Written request >>
Give back every line of the records below word for word, leaving out the pictures.

Task input >>

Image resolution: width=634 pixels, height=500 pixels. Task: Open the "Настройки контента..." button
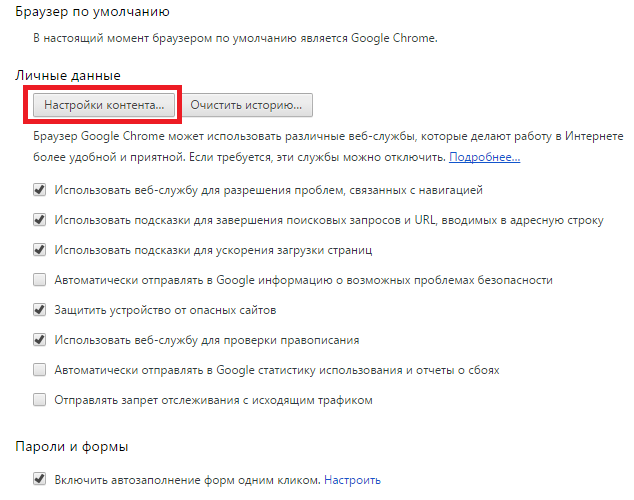(x=104, y=104)
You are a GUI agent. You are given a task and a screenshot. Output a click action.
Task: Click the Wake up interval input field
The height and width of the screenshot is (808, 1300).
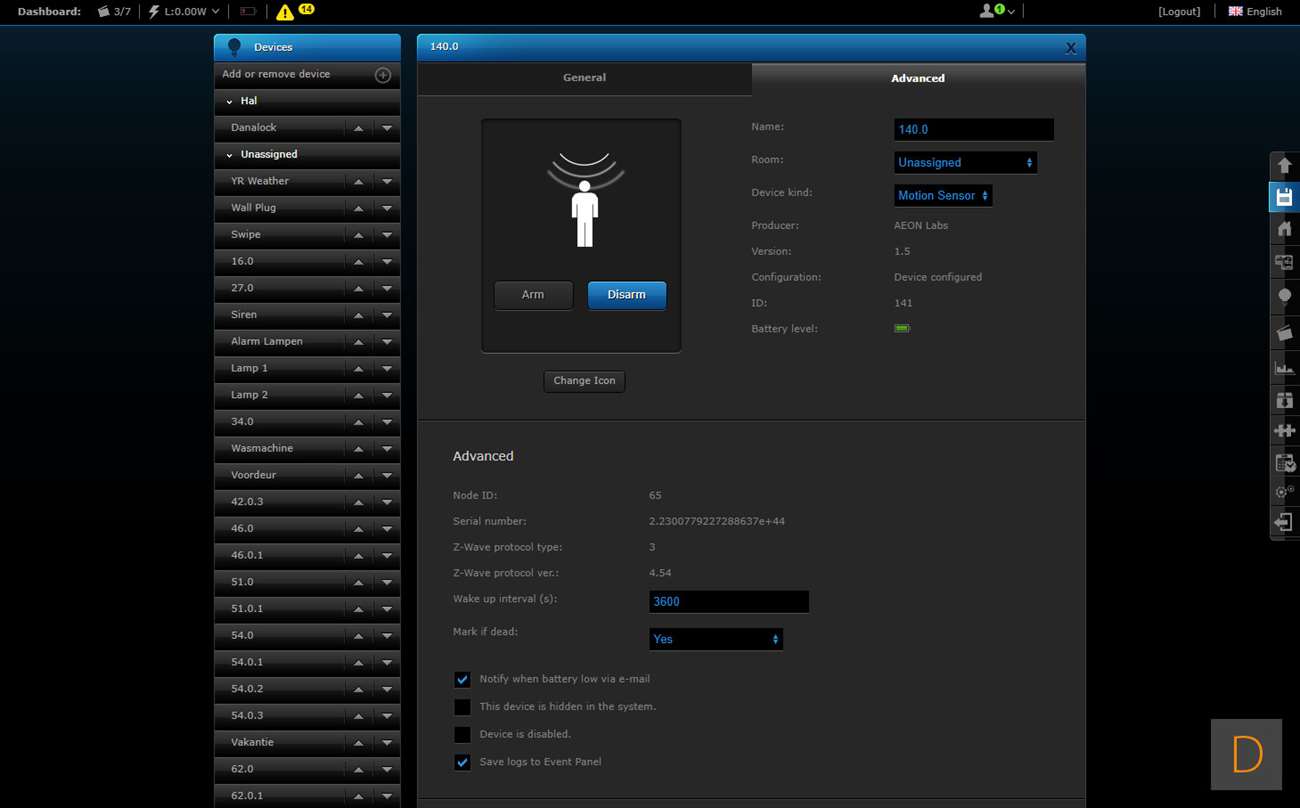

Written answer >>
Image resolution: width=634 pixels, height=500 pixels. Task: Open the "Настройки контента..." button
(x=104, y=104)
You are a GUI agent. You are given a task and a screenshot. Output a click action.
Task: Click the Wake up interval input field
The height and width of the screenshot is (808, 1300).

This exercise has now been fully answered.